The cases of United States v. Arkell Safety Bag Co., 67 Treas. Dec. 1497, Reap. Dec. 3603, and United States v. J. J. Gavin & Co., Inc. (Soeldner-Heyman Co.), 24 Cust. Ct. 576, Reap. Dec. 7808, cited by appellant, have no application herein. In both instances, determination of the item of packing was based on the facts peculiar to the individual cases which are clearly distinguishable from the present situation.

While our approach to the item of packing differs from that taken by the trial judge in connection therewith, our review of the record, as a whole, is not at variance with the analysis made by the lower court.
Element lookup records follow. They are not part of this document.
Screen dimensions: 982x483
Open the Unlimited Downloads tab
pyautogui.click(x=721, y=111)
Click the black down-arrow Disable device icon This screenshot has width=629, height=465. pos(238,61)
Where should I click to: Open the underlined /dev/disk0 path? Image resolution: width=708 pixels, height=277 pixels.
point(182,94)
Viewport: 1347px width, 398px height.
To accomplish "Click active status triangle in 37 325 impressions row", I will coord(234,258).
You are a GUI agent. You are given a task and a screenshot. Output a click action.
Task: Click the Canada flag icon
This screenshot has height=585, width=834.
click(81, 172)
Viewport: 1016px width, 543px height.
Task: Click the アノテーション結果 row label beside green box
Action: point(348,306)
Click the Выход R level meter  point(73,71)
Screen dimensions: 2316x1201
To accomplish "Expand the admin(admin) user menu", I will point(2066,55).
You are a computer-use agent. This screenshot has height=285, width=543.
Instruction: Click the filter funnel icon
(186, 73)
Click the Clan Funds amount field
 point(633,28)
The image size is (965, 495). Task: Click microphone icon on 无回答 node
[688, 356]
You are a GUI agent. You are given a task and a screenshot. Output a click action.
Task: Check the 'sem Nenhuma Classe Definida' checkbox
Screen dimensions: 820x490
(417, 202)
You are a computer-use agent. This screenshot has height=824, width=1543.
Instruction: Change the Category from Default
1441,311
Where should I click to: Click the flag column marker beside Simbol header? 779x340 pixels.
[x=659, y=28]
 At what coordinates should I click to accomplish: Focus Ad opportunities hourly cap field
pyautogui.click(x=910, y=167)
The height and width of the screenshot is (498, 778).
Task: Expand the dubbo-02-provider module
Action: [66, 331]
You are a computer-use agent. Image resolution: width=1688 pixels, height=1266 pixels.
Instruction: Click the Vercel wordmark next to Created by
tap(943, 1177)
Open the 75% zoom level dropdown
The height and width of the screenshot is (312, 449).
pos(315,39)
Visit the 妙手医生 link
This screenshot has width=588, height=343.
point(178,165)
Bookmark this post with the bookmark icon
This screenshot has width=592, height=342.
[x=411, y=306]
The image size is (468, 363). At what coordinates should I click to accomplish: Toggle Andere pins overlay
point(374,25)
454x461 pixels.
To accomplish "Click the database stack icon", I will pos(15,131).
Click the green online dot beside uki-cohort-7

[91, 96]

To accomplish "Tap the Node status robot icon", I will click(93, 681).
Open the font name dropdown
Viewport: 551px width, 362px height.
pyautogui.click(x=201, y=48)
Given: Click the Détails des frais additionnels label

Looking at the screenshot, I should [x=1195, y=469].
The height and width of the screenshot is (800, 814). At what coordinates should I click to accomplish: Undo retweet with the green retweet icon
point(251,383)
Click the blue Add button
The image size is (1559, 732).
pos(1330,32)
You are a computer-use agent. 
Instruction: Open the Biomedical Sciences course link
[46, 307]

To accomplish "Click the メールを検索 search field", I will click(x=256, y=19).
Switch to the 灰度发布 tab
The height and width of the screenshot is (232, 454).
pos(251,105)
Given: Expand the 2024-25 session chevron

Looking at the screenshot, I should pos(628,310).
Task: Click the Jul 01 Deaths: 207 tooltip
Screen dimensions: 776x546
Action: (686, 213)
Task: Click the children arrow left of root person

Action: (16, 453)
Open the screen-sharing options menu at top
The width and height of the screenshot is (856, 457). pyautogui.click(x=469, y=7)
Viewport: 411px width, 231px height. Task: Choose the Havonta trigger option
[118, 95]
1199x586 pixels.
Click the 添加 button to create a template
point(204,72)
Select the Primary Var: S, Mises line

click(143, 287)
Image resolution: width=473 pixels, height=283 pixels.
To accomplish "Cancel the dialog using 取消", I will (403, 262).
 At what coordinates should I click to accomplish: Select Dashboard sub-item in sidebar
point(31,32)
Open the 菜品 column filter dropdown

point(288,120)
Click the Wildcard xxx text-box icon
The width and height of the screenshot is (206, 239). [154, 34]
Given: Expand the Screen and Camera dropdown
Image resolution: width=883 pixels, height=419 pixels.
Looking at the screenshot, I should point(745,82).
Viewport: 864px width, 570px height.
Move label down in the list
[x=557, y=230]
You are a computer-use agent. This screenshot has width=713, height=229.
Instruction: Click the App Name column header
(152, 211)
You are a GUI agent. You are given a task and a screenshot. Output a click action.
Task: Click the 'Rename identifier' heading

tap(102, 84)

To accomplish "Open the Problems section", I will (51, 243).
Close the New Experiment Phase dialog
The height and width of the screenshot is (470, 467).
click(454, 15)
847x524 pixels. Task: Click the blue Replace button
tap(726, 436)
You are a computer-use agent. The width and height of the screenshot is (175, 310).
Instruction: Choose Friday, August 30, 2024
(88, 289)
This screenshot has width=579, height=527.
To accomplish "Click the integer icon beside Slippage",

Hence, our conclusion is a concurrence with that reached by the trial judge. Accordingly, we borrow from the decision under review, Reap. Dec. 7857, sufra, and adopt as our own the following expression contained therein:

In reappraisement cases, it is incumbent upon the plaintiff to meet every material issue involved in the case, to overcome the presumption of correctness attaching to the appraiser’s valuation, and to prove the correct dutiable value of the merchandise. Meadows, Wye & Co. (Inc.) et al. v. United States, 17 C. C. P. A. 36, T. D. 43324; United States v. Malhame & Co., 19 C. C. P. A. 164, T. D. 45276; United States v. T. D. Downing Co., 20 C. C. P. A. 251, T. D. 46057; Harry Garbey v. United States, 24 C. C. P. A. 48, T. D. 48332; Sears, Roebuck & Co. et al. v. United States, 31 C. C. P. A. 36, C. A. D. 246. On the record as presented, the plaintiff herein has failed to meet this burden.

On the basis of the foregoing, we find as matter of fact: .

1. That the merchandise consists of El Pais cooking chocolate packed in units of 2 bars to a unit with a total of 50 bars to each carton, each bar weighing 6% ounces, and Ambrosia cooking chocolate packed in units of 2 bars to a unit with a total of 50 bars to each carton, each bar weighing 7 ounces.

2. That the El Pais cooking chocolate was appraised on the basis of export value, as that value is defined in section 402 (d) of the Tariff Act of 1930, at $8 per carton, less 2 per centum, packed, and the Ambrosia cooking chocolate was appraised on the basis of export value at $10.50 per carton, less 2 per centum, packed.

3. That on or about the date of exportation, such or similar El Pais cooking chocolate was freely offered for sale to all purchasers in the principal markets of Cuba in the usual wholesale quantities and in the ordinary course of trade for exportation to the United States packed ready for shipment to the United States at $8 per carton, less 2 per centum discount.

4. That on or about the date of exportation, such or similar Ambrosia cooking chocolate was freely offered for sale to all purchasers *566in the principal markets of Cuba in the usual wholesale quantities and in the ordinary course of trade for exportation to the United States packed ready for shipment to the United States at $10.50 per carton, less 2 per centum discount.

5. That the foreign value of such or similar merchandise, as such value is defined in section 402 (c) of the Tariff Act of 1930, as amended, was no higher.

Accordingly, we hold as matter of law:

1. That export value, section 402 (d), supra, is the proper basis for appraisement of the merchandise under consideration.

2. That such statutory values for the two grades of chocolate, El Pais and Ambrosia, are the appraised values.

The judgment of the trial judge is affirmed.